Once the page is loaded, Video Size Estimator can complete jobs without an active internet connection — the engine is bundled with the page, so there is no per-job network call. The initial page load does require a connection (to fetch the static assets), but after that you can disconnect entirely and the tool will still work. This is a side-effect of the local-first architecture, not a deliberate "offline mode" feature.
What should I do if Video Size Estimator fails on my file?
Failures usually fall into one of three buckets: the input is in an unsupported format, the input is over the size cap, or the input is structurally malformed (a truncated download, a partial export, or a stream the engine does not recognise).
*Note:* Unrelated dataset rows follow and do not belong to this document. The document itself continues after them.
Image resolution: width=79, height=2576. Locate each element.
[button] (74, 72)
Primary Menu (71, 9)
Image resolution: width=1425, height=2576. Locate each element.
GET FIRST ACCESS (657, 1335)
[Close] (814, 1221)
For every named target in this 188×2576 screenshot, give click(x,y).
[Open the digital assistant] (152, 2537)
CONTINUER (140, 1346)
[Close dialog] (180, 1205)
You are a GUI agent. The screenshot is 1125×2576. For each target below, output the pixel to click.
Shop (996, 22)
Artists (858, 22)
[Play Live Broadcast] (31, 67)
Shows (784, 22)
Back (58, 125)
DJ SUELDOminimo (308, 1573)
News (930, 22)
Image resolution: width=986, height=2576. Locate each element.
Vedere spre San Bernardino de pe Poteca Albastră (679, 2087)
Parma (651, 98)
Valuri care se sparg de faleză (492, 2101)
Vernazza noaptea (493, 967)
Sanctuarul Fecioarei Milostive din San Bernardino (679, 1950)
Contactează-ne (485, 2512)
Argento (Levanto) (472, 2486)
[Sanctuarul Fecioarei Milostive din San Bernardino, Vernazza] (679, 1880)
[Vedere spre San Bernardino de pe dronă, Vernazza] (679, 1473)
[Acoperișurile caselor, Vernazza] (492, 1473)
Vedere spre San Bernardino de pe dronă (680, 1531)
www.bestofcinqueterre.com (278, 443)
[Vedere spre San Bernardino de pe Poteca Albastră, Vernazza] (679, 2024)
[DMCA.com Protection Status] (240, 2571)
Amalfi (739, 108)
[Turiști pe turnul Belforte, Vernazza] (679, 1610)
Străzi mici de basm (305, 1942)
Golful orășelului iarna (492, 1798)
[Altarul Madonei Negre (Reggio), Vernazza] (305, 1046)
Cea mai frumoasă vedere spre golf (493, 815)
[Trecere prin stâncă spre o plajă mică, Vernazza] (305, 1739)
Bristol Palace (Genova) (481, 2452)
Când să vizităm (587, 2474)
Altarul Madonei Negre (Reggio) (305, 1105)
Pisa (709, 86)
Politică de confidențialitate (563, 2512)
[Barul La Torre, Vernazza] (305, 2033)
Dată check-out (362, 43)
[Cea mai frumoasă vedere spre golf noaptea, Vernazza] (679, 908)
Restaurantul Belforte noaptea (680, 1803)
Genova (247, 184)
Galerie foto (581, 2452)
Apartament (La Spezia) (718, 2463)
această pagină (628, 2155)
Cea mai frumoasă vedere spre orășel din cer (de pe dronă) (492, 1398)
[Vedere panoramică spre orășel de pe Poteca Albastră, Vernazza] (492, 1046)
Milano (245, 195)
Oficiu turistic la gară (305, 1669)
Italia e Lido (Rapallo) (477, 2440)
The first two are easy to confirm — check that your file is one of MP4, WebM, MOV, MKV, AVI, FLV, and OGV and that it is below 500 MB. For the third, opening the file in its native viewer first is the fastest way to confirm the source is intact.
How accurate is Video Size Estimator?
Video Size Estimator is built on FFmpeg compiled to WebAssembly, which is the same class of engine used by professional video editing and conversion pipelines. For deterministic operations, the output is byte-identical to what an equivalent CLI run would produce; for operations involving a codec or a model, the result is well within the range of what comparable tools generate. If you have a specific reference output you need to match, run a small test job first to confirm the configuration produces what you expect.